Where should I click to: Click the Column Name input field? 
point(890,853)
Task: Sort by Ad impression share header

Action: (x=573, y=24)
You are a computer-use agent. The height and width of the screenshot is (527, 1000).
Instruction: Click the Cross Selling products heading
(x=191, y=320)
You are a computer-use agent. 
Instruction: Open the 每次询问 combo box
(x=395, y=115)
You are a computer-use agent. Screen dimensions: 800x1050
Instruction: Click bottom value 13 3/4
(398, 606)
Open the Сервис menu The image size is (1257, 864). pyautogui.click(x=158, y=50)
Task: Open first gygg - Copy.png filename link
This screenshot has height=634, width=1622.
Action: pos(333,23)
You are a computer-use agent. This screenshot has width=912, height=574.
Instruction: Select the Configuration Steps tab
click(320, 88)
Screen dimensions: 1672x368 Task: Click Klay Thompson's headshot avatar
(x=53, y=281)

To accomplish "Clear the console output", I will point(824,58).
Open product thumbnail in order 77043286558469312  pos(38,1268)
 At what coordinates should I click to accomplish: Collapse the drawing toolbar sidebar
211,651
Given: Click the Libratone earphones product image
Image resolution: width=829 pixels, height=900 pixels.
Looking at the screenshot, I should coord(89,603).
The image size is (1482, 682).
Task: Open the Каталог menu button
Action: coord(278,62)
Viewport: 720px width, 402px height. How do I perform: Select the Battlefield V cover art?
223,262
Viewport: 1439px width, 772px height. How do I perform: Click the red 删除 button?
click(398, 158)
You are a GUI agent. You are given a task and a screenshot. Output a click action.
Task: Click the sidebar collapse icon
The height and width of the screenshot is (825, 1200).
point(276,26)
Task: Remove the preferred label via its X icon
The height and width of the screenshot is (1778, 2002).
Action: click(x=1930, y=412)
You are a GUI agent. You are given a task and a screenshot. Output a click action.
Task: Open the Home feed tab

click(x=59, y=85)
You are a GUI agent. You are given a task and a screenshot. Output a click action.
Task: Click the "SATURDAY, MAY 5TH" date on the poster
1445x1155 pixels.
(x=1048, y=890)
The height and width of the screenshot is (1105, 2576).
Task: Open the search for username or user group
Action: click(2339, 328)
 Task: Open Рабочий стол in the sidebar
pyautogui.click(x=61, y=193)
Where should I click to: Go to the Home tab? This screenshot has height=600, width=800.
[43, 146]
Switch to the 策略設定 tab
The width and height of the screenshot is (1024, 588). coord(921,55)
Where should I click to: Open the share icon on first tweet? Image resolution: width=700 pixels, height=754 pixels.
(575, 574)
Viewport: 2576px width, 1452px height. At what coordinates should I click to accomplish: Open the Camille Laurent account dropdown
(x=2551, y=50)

────────────────

WRITTEN REQUEST - Copy the records word for word, from the line that contains "Task: Sort by Ad impression share header" through the line that contains "Open the Сервис", including both of those lines.

REPLY -
Task: Sort by Ad impression share header

Action: (x=573, y=24)
You are a computer-use agent. The height and width of the screenshot is (527, 1000).
Instruction: Click the Cross Selling products heading
(x=191, y=320)
You are a computer-use agent. 
Instruction: Open the 每次询问 combo box
(x=395, y=115)
You are a computer-use agent. Screen dimensions: 800x1050
Instruction: Click bottom value 13 3/4
(398, 606)
Open the Сервис menu The image size is (1257, 864). pyautogui.click(x=158, y=50)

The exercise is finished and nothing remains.